A former doctoral researcher working with Dr Stein, Dr Gloria Casas, analysed the carbohydrate composition of several ingredients – brown, and broken rice, full-fat rice bran, defatted rice bran, and rice mill feed – in a laboratory in Denmark. She also evaluated the digestibility of each ingredient by simulating the environments of the pig stomach, small intestine, and large intestine, including fermentability by gut microbes.

The ingredients varied widely in starch, cellulose, lignin, and fibre content, among other specific carbohydrate fractions, but for all ingredients, the primary carbohydrates were arabinoxylans.

“Arabinoxylans are relatively complex fibers that consist primarily of two sugars, arabinose and xylose, though there are many others in there, too,” Dr Stein said. “That is true for all the rice coproducts, but the ratio between arabinose and xylose differs among the ingredients. That ratio, to some degree, influences the functionality of the fibers.”

Simulated (in vitro) digestibility was higher in brown and broken rice than for all other coproducts, which Dr Stein and Dr Casas expected, given that full-fat rice bran, defatted bran, and rice mill feed were much higher in insoluble fibres.
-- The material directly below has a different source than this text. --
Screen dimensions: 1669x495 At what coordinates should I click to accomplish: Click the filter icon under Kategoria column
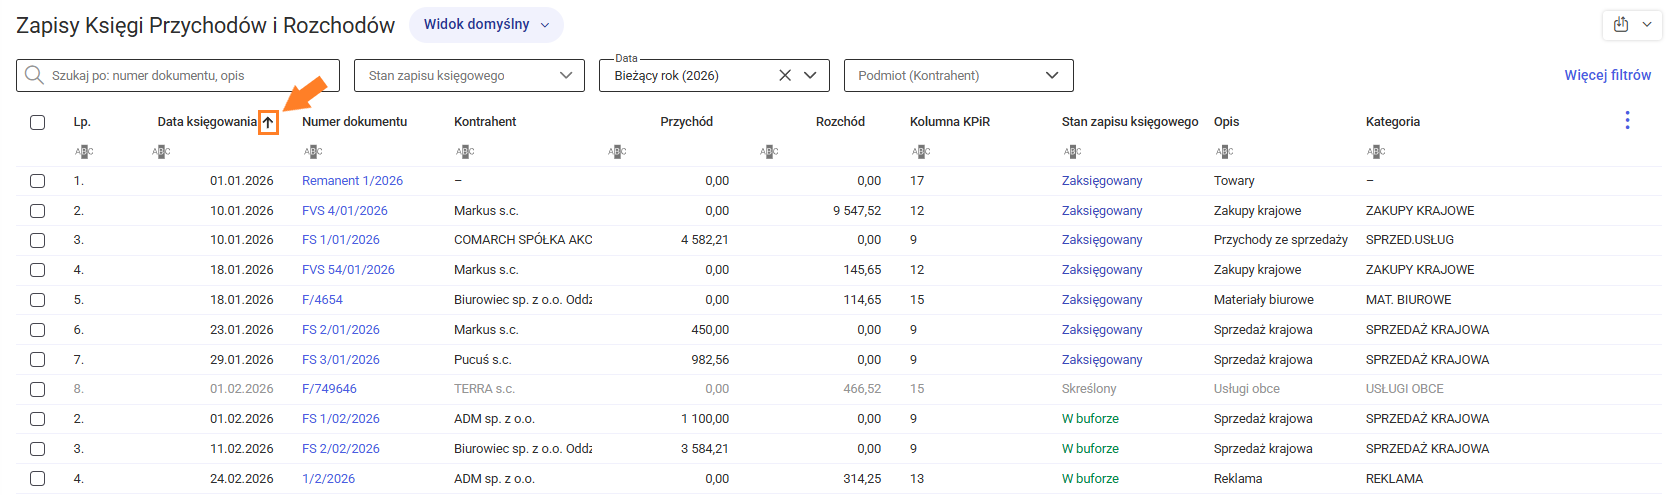click(1377, 151)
The results confirm earlier digestibility studies the researchers completed with the same ingredients in pigs.

Dr Stein notes the results don’t just apply to pigs.

“Humans consume rice and rice bran all over the world. Knowing the specific fibre composition of these products will allow us to figure out which gut microbes are affected,” he said. “In humans, one of the major problems in terms of nutrition in our part of the world is that we don’t get enough fibre. If we consume these fibres, how will they affect our gut microbes?”